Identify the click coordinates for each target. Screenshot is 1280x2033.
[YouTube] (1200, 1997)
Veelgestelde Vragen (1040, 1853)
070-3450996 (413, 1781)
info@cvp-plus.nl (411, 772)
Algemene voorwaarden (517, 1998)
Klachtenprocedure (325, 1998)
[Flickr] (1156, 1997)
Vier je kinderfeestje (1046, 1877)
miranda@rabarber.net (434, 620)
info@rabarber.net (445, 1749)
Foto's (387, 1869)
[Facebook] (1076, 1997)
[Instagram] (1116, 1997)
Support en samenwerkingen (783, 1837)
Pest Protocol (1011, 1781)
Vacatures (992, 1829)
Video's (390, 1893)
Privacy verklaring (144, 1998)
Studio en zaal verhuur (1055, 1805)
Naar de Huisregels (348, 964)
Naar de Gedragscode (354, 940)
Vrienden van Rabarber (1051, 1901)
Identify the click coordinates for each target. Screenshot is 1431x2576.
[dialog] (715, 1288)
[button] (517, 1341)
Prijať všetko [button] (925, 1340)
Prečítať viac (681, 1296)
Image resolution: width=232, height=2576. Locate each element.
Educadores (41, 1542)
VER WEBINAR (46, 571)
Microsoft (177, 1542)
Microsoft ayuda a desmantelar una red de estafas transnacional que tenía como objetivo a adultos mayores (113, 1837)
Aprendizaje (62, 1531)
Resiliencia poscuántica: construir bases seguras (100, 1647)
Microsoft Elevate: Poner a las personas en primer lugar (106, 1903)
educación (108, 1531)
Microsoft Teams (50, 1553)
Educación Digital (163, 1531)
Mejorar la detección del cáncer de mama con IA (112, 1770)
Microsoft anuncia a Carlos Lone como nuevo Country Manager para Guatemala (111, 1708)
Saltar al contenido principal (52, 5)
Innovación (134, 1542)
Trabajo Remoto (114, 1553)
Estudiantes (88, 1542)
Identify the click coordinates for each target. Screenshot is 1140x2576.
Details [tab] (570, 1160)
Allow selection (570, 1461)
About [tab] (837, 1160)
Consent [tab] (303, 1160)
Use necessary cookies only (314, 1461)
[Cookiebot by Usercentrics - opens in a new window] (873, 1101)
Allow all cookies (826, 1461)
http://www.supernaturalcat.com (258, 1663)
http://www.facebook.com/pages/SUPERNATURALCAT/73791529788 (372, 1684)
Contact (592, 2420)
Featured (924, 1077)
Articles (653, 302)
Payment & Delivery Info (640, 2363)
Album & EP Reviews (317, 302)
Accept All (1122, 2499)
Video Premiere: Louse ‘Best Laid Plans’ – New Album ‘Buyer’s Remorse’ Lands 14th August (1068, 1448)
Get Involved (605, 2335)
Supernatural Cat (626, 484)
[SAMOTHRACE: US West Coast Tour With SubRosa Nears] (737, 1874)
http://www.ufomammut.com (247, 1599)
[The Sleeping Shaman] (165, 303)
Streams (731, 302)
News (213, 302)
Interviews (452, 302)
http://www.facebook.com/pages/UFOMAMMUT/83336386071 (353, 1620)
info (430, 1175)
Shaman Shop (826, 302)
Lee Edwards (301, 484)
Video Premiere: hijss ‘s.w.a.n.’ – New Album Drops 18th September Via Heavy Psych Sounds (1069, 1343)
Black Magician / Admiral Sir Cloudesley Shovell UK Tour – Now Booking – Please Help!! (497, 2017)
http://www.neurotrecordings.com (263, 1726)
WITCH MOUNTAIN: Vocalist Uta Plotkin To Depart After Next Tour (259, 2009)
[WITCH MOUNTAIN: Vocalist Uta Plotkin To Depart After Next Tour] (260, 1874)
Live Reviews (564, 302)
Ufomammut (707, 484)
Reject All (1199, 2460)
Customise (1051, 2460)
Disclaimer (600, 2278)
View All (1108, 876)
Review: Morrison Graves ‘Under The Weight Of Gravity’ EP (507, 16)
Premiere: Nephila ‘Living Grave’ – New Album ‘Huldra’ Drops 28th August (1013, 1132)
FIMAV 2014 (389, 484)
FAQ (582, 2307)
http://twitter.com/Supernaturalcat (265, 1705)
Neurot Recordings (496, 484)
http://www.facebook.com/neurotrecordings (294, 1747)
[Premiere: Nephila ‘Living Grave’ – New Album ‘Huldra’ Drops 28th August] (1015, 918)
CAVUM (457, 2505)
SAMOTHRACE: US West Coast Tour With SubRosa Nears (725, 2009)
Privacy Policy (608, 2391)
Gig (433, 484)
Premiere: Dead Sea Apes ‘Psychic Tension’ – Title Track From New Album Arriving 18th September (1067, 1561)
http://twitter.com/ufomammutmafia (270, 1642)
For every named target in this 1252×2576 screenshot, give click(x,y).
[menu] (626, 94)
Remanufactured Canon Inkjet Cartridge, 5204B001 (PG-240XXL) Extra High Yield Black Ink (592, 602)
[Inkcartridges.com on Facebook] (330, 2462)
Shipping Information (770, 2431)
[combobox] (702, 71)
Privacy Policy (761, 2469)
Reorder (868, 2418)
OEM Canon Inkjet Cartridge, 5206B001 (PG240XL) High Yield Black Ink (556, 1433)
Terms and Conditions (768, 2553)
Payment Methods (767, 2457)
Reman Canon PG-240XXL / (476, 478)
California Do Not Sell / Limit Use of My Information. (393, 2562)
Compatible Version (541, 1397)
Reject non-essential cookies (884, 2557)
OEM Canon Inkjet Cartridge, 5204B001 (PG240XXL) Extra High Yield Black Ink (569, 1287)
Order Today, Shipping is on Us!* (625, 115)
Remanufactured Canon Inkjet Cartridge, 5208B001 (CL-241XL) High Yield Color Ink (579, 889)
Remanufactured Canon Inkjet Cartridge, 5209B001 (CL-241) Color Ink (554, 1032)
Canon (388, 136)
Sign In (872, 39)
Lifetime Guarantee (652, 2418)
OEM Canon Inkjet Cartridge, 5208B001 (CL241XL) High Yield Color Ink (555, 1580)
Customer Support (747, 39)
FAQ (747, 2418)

########

* BRIEF *
Repeat the data. Every word must match.

* SOLVED EXERCISE *
Identify the click coordinates for each target. Screenshot is 1280x2033.
[YouTube] (1200, 1997)
Veelgestelde Vragen (1040, 1853)
070-3450996 (413, 1781)
info@cvp-plus.nl (411, 772)
Algemene voorwaarden (517, 1998)
Klachtenprocedure (325, 1998)
[Flickr] (1156, 1997)
Vier je kinderfeestje (1046, 1877)
miranda@rabarber.net (434, 620)
info@rabarber.net (445, 1749)
Foto's (387, 1869)
[Facebook] (1076, 1997)
[Instagram] (1116, 1997)
Support en samenwerkingen (783, 1837)
Pest Protocol (1011, 1781)
Vacatures (992, 1829)
Video's (390, 1893)
Privacy verklaring (144, 1998)
Studio en zaal verhuur (1055, 1805)
Naar de Huisregels (348, 964)
Naar de Gedragscode (354, 940)
Vrienden van Rabarber (1051, 1901)
Identify the click coordinates for each target. Screenshot is 1431x2576.
[dialog] (715, 1288)
[button] (517, 1341)
Prijať všetko [button] (925, 1340)
Prečítať viac (681, 1296)
Image resolution: width=232, height=2576. Locate each element.
Educadores (41, 1542)
VER WEBINAR (46, 571)
Microsoft (177, 1542)
Microsoft ayuda a desmantelar una red de estafas transnacional que tenía como objetivo a adultos mayores (113, 1837)
Aprendizaje (62, 1531)
Resiliencia poscuántica: construir bases seguras (100, 1647)
Microsoft Elevate: Poner a las personas en primer lugar (106, 1903)
educación (108, 1531)
Microsoft Teams (50, 1553)
Educación Digital (163, 1531)
Mejorar la detección del cáncer de mama con IA (112, 1770)
Microsoft anuncia a Carlos Lone como nuevo Country Manager para Guatemala (111, 1708)
Saltar al contenido principal (52, 5)
Innovación (134, 1542)
Trabajo Remoto (114, 1553)
Estudiantes (88, 1542)
Identify the click coordinates for each target. Screenshot is 1140x2576.
Details [tab] (570, 1160)
Allow selection (570, 1461)
About [tab] (837, 1160)
Consent [tab] (303, 1160)
Use necessary cookies only (314, 1461)
[Cookiebot by Usercentrics - opens in a new window] (873, 1101)
Allow all cookies (826, 1461)
http://www.supernaturalcat.com (258, 1663)
http://www.facebook.com/pages/SUPERNATURALCAT/73791529788 (372, 1684)
Contact (592, 2420)
Featured (924, 1077)
Articles (653, 302)
Payment & Delivery Info (640, 2363)
Album & EP Reviews (317, 302)
Accept All (1122, 2499)
Video Premiere: Louse ‘Best Laid Plans’ – New Album ‘Buyer’s Remorse’ Lands 14th August (1068, 1448)
Get Involved (605, 2335)
Supernatural Cat (626, 484)
[SAMOTHRACE: US West Coast Tour With SubRosa Nears] (737, 1874)
http://www.ufomammut.com (247, 1599)
[The Sleeping Shaman] (165, 303)
Streams (731, 302)
News (213, 302)
Interviews (452, 302)
http://www.facebook.com/pages/UFOMAMMUT/83336386071 (353, 1620)
info (430, 1175)
Shaman Shop (826, 302)
Lee Edwards (301, 484)
Video Premiere: hijss ‘s.w.a.n.’ – New Album Drops 18th September Via Heavy Psych Sounds (1069, 1343)
Black Magician / Admiral Sir Cloudesley Shovell UK Tour – Now Booking – Please Help!! (497, 2017)
http://www.neurotrecordings.com (263, 1726)
WITCH MOUNTAIN: Vocalist Uta Plotkin To Depart After Next Tour (259, 2009)
[WITCH MOUNTAIN: Vocalist Uta Plotkin To Depart After Next Tour] (260, 1874)
Live Reviews (564, 302)
Ufomammut (707, 484)
Reject All (1199, 2460)
Customise (1051, 2460)
Disclaimer (600, 2278)
View All (1108, 876)
Review: Morrison Graves ‘Under The Weight Of Gravity’ EP (507, 16)
Premiere: Nephila ‘Living Grave’ – New Album ‘Huldra’ Drops 28th August (1013, 1132)
FIMAV 2014 (389, 484)
FAQ (582, 2307)
http://twitter.com/Supernaturalcat (265, 1705)
Neurot Recordings (496, 484)
http://www.facebook.com/neurotrecordings (294, 1747)
[Premiere: Nephila ‘Living Grave’ – New Album ‘Huldra’ Drops 28th August] (1015, 918)
CAVUM (457, 2505)
SAMOTHRACE: US West Coast Tour With SubRosa Nears (725, 2009)
Privacy Policy (608, 2391)
Gig (433, 484)
Premiere: Dead Sea Apes ‘Psychic Tension’ – Title Track From New Album Arriving 18th September (1067, 1561)
http://twitter.com/ufomammutmafia (270, 1642)
For every named target in this 1252×2576 screenshot, give click(x,y).
[menu] (626, 94)
Remanufactured Canon Inkjet Cartridge, 5204B001 (PG-240XXL) Extra High Yield Black Ink (592, 602)
[Inkcartridges.com on Facebook] (330, 2462)
Shipping Information (770, 2431)
[combobox] (702, 71)
Privacy Policy (761, 2469)
Reorder (868, 2418)
OEM Canon Inkjet Cartridge, 5206B001 (PG240XL) High Yield Black Ink (556, 1433)
Terms and Conditions (768, 2553)
Payment Methods (767, 2457)
Reman Canon PG-240XXL / (476, 478)
California Do Not Sell / Limit Use of My Information. (393, 2562)
Compatible Version (541, 1397)
Reject non-essential cookies (884, 2557)
OEM Canon Inkjet Cartridge, 5204B001 (PG240XXL) Extra High Yield Black Ink (569, 1287)
Order Today, Shipping is on Us!* (625, 115)
Remanufactured Canon Inkjet Cartridge, 5208B001 (CL-241XL) High Yield Color Ink (579, 889)
Remanufactured Canon Inkjet Cartridge, 5209B001 (CL-241) Color Ink (554, 1032)
Canon (388, 136)
Sign In (872, 39)
Lifetime Guarantee (652, 2418)
OEM Canon Inkjet Cartridge, 5208B001 (CL241XL) High Yield Color Ink (555, 1580)
Customer Support (747, 39)
FAQ (747, 2418)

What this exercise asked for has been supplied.